> _Stated problem_
Which lines in the records below contain the word "product"? Return each of those lines in full.

> _Data for this task_

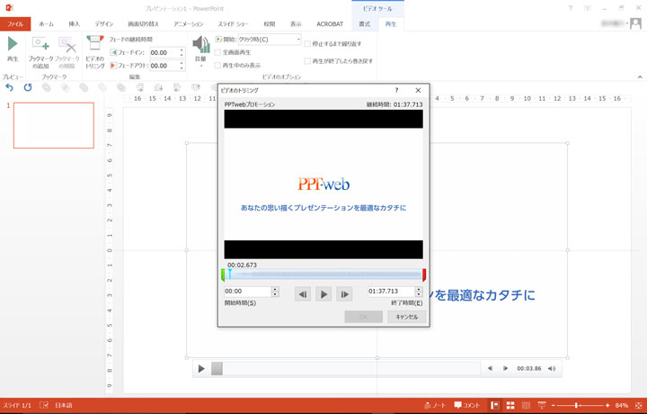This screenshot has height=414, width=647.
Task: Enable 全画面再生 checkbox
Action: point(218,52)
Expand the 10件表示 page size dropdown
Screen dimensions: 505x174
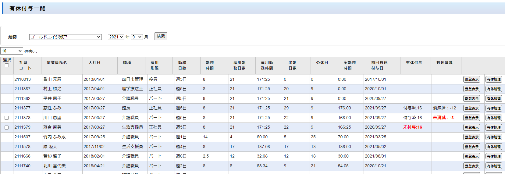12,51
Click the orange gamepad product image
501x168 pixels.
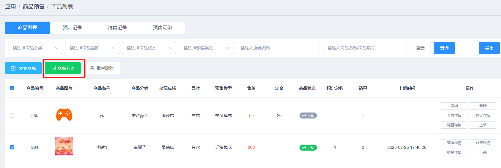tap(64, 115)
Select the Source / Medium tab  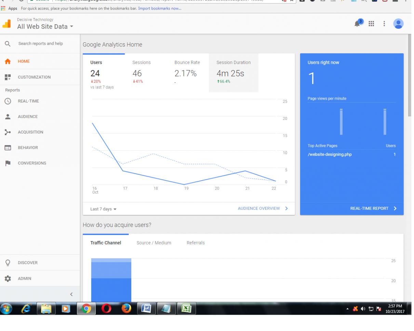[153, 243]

> _The output_
Click the orange gamepad product image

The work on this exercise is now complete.